Known for its artful blend of form and function, wagon wheel place setting, “prairie green glaze,” and funky yet modern ceramic animals, Frankoma Pottery has long exerted a strong influence on Oklahomans.
Helping to put this rich but easily overlooked and sometimes subconscious legacy into perspective is a show called “Oklahoma Clay: Frankoma Pottery,” at the University of Oklahoma.
Curated by retired OU art professor Jane Ford Aebersold, the small, gemlike exhibit is on view in a first floor gallery near the entrance of OU’s Fred Jones Jr. Museum of Art, 555 Elm Ave.
The company was founded by John Frank (1905-1973), who, shortly after his graduation from the Chicago Art Institute in 1927, was asked by Oscar Jacobson to develop a ceramics program at OU.

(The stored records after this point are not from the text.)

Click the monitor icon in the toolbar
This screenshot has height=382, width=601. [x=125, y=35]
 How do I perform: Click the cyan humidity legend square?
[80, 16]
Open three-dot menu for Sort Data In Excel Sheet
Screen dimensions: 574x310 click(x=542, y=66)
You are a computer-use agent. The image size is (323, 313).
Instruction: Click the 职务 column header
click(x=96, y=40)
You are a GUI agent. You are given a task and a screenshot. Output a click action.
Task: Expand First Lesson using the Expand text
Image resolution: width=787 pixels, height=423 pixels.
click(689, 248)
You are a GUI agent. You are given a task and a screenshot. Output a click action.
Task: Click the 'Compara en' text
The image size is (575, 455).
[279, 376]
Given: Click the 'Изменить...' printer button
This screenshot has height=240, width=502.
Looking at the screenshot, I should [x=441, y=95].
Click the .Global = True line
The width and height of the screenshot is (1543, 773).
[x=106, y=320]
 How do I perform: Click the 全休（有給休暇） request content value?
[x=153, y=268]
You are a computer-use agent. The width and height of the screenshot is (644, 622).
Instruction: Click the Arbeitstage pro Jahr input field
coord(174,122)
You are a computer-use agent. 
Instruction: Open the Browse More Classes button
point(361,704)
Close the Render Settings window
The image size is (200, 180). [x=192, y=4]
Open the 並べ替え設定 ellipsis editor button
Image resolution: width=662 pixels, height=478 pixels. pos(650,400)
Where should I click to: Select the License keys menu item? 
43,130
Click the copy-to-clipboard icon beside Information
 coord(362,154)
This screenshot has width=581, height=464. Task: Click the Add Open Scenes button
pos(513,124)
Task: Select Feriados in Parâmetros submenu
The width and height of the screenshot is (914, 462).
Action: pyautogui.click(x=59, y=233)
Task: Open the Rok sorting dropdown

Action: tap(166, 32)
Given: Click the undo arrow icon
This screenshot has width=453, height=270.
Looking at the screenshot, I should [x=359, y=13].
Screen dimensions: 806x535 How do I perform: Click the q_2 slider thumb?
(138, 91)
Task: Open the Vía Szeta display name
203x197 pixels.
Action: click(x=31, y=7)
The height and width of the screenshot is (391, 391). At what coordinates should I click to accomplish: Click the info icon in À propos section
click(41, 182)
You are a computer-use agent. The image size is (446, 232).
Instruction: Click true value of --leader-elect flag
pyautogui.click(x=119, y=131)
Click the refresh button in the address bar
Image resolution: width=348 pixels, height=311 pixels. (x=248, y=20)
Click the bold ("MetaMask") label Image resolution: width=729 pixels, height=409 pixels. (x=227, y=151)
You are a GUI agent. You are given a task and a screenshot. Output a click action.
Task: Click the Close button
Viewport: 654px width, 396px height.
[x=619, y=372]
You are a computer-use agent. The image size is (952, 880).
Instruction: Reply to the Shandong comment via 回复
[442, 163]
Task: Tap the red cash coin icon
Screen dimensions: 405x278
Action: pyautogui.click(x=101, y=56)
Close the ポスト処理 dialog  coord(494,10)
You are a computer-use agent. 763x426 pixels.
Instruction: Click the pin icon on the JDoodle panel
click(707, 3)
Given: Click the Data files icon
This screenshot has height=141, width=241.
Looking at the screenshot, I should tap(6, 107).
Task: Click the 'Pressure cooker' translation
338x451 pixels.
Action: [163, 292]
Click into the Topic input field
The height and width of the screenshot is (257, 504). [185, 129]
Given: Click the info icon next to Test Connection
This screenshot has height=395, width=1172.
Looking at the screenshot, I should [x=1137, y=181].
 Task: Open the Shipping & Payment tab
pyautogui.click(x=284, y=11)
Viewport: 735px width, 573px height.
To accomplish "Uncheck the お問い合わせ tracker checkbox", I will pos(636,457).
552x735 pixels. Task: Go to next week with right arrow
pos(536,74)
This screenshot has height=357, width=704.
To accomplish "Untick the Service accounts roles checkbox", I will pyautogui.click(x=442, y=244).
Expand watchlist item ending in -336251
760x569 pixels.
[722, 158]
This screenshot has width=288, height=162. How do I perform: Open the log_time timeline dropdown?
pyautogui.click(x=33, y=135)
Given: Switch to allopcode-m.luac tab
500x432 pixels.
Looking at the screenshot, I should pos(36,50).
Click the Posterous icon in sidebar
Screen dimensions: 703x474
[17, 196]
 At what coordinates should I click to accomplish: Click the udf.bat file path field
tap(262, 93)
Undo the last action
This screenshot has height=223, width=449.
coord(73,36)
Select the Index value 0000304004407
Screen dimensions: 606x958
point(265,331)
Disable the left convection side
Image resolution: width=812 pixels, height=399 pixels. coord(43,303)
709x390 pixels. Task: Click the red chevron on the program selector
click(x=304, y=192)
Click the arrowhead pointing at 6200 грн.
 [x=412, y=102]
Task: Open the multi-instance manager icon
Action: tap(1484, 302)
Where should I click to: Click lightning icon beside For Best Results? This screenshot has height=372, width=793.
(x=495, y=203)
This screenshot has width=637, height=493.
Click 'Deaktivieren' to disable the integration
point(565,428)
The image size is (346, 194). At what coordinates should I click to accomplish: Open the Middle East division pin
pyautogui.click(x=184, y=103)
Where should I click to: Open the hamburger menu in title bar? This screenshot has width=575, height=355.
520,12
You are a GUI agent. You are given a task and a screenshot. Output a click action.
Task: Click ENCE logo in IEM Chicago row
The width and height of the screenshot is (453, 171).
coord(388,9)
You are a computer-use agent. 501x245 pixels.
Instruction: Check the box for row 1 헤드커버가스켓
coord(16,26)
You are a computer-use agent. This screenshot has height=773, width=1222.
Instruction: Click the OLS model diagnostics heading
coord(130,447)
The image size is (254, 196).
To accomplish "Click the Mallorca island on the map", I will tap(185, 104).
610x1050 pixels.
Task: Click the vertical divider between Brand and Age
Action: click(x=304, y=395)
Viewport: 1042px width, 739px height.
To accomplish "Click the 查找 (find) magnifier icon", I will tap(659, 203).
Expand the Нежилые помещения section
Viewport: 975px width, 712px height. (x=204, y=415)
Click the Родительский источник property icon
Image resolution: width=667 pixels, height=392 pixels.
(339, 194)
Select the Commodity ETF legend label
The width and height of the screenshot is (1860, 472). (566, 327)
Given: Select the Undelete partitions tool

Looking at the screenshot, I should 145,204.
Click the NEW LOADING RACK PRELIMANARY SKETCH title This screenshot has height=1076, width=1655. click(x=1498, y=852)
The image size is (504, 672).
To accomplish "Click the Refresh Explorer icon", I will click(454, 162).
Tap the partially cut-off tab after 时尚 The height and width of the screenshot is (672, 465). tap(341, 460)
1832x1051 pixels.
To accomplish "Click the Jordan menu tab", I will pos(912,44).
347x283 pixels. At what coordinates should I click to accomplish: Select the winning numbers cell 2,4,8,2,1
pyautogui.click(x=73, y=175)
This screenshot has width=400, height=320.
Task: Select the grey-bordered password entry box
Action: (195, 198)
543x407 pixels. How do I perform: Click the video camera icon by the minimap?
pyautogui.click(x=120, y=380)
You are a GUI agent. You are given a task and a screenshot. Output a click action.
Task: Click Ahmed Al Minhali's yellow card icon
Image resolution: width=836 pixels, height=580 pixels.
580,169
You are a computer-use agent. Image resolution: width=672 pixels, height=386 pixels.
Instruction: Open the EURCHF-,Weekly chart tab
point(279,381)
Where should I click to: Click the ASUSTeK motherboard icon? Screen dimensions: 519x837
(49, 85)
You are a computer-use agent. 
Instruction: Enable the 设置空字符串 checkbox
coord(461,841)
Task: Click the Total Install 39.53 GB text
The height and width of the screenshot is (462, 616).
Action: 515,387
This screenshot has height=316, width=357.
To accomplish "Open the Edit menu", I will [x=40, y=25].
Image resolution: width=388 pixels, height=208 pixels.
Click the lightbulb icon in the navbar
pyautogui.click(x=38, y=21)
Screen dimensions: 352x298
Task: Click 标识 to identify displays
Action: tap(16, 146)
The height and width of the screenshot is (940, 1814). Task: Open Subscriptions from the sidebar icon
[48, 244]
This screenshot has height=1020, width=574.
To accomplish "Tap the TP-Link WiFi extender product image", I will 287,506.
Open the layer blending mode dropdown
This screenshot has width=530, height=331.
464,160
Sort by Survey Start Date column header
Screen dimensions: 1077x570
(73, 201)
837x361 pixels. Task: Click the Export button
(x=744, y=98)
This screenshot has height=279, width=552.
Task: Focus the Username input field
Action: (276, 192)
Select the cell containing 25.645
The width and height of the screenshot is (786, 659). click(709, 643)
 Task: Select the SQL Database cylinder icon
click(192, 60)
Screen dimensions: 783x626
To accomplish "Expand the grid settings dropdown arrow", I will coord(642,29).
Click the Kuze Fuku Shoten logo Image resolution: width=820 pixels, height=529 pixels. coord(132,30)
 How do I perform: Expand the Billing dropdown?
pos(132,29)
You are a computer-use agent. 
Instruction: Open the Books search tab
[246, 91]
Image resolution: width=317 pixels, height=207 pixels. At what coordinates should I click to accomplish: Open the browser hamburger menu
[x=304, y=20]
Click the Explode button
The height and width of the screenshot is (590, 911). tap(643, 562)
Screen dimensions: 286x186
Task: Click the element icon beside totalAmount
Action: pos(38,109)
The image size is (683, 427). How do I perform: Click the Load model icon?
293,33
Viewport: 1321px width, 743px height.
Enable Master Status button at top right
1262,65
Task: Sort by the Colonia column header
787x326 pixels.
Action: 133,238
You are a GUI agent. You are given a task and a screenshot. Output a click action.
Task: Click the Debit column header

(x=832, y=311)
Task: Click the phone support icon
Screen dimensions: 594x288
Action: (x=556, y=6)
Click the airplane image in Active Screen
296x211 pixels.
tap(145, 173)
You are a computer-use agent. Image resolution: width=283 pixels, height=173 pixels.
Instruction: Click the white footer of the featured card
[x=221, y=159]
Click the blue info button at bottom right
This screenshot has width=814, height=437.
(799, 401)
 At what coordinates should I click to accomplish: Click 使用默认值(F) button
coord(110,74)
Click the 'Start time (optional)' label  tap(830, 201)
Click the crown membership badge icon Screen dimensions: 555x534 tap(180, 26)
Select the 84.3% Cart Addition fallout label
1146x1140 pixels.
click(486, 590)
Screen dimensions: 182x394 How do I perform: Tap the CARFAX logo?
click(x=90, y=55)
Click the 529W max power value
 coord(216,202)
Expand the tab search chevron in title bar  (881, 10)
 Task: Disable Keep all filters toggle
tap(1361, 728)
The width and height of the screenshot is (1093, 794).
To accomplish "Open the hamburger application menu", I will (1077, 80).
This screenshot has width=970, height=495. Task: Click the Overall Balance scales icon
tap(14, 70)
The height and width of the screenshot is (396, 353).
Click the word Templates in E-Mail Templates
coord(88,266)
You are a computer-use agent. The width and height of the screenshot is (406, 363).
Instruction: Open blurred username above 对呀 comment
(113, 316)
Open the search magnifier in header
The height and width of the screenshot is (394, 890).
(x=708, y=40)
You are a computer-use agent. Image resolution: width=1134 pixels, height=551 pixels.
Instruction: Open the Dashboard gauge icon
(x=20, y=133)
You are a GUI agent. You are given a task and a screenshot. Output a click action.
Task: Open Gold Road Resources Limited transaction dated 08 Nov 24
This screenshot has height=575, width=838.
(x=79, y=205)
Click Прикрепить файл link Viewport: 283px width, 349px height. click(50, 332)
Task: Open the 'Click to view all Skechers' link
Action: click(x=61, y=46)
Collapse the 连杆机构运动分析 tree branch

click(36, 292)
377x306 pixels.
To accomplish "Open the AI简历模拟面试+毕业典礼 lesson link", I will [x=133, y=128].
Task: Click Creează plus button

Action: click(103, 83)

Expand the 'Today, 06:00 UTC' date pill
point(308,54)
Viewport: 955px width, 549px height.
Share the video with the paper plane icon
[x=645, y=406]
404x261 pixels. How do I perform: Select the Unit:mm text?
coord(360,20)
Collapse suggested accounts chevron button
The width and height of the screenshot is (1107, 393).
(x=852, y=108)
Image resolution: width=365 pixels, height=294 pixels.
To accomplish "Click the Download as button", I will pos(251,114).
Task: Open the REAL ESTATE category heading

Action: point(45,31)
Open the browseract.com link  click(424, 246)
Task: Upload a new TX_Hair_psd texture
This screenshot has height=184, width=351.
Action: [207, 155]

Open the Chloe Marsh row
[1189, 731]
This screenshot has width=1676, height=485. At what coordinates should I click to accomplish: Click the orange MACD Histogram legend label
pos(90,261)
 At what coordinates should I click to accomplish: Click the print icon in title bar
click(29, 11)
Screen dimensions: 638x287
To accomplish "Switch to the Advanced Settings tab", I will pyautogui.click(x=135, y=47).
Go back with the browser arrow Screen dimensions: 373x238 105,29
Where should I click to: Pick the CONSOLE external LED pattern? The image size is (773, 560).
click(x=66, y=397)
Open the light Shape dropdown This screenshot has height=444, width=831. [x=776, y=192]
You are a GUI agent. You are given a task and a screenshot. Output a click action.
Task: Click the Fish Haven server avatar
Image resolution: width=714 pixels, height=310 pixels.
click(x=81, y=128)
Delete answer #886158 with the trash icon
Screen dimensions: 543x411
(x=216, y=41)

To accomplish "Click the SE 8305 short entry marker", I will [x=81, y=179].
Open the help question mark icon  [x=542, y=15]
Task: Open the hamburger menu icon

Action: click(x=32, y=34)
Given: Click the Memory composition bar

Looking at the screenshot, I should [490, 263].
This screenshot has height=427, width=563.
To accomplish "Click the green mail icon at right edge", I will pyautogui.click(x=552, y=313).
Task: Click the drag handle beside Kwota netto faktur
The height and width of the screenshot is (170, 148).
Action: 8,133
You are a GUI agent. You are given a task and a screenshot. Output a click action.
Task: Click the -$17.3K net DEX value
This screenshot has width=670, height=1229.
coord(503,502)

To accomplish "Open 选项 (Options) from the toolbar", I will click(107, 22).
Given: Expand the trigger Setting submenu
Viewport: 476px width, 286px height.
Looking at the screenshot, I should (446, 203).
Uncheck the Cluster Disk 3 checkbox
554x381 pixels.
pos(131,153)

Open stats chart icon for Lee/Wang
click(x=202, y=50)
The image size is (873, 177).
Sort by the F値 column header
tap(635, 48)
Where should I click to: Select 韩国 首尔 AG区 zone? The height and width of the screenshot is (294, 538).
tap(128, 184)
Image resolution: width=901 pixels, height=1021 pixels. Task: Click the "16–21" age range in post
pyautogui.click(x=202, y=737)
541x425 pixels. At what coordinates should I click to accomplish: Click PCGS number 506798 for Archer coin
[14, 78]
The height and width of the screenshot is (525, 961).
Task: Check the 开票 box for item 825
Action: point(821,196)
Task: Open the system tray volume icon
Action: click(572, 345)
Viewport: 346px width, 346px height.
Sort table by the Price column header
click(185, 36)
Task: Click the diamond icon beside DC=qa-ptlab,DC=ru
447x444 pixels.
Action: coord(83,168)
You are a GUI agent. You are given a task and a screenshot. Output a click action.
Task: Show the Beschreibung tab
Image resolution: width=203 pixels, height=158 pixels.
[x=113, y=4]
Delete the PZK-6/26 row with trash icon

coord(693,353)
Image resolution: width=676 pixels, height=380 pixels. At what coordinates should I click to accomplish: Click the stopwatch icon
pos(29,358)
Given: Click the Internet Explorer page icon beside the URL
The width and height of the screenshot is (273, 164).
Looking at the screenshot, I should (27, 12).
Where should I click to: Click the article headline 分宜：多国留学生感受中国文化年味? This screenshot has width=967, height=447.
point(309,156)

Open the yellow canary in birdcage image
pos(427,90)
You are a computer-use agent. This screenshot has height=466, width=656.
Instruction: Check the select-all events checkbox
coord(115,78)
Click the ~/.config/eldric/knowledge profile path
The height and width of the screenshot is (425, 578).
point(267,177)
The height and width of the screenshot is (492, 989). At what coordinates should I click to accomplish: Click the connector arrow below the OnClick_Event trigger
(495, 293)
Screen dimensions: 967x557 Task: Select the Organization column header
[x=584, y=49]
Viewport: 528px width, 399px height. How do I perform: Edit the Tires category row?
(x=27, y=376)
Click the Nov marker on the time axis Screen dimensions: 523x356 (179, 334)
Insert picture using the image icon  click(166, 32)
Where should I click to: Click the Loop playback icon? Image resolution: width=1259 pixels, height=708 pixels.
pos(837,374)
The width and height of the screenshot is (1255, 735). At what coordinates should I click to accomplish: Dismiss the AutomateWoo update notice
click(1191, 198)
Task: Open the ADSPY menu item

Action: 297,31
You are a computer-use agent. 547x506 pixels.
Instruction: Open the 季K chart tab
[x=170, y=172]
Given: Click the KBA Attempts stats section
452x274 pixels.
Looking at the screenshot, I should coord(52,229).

Supplying us with a fitting emblem of Frank’s time at OU, where he taught for eight years, is a tall, handsome, classically slim and elegant 1928 “Jacobson Vase,” with a pale, dawn-like yellow glaze.
Done the same year is a tall vase whose iron red and green glazes seem to overlap--almost like something one might find in one of Claude Monet’s impressionistic “lily pad” paintings.
Other engaging Frank works from the ‘30s and ‘40s include a maple-glazed humidor with a wave motif, a pair of floral green vases with silver overlay, and such figurative objects as seahorse bookends.
Especially notable, in the figurative category, are the designs for Frankoma, done during the 1930s, by longtime OU sculpture professor Joe Taylor.
These miniature masterpieces by Taylor suggest the rounded, flowing motions of such animals as multi-colored horses; black, green and reddish-brown pumas; and a seated, quietly thoughtful “Coyote Pup.”
Almost equally appealing, if a little bit more kitsch, are Ray Murray’s designs for the company, also done during the 1930s.
Murray’s works depict a small, squat, carefully coifed black buffalo, staring at the ground, as if pondering his fate, and a comely female “Indian Bowl Maker,” perhaps examining her reflection in its depths.
Charmingly “over the top,” too, is Murray’s clay sculpture of an “Indian Chief,” dancing proudly wearing a long headdress, with a tomahawk clutched to his bosom.